**Exercise details**
Filter the data for "button" and copy matching lines.

*** Block opens ***

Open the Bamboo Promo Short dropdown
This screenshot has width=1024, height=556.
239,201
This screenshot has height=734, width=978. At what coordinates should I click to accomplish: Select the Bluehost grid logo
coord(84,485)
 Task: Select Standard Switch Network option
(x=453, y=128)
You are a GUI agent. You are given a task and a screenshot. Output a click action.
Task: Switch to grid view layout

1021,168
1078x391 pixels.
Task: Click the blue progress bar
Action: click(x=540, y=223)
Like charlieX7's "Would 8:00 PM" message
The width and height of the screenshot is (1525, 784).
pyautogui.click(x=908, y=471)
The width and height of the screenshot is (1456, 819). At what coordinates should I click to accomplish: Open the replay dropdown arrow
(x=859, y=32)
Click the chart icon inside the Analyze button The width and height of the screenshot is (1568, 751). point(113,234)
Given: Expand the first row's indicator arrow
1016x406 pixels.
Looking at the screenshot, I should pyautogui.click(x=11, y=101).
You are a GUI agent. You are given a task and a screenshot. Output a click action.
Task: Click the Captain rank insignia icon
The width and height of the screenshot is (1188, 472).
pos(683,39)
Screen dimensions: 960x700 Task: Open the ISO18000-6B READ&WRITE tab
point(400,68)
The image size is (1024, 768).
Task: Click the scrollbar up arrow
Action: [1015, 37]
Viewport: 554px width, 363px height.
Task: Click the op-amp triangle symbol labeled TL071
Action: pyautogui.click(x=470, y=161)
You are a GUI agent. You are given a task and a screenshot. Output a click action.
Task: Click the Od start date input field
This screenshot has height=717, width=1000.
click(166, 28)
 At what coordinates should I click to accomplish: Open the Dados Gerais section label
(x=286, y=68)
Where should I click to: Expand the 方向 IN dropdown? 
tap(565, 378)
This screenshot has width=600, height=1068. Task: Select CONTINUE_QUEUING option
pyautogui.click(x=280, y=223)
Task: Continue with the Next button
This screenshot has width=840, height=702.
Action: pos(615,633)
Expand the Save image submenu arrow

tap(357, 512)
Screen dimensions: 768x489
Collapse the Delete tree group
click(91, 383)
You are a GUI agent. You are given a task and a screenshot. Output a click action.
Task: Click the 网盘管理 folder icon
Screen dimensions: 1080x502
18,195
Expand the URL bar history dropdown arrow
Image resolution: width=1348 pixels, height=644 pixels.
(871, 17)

*** Block closes ***

**Solution below**
Click the chart icon inside the Analyze button The width and height of the screenshot is (1568, 751). point(113,234)
Task: Continue with the Next button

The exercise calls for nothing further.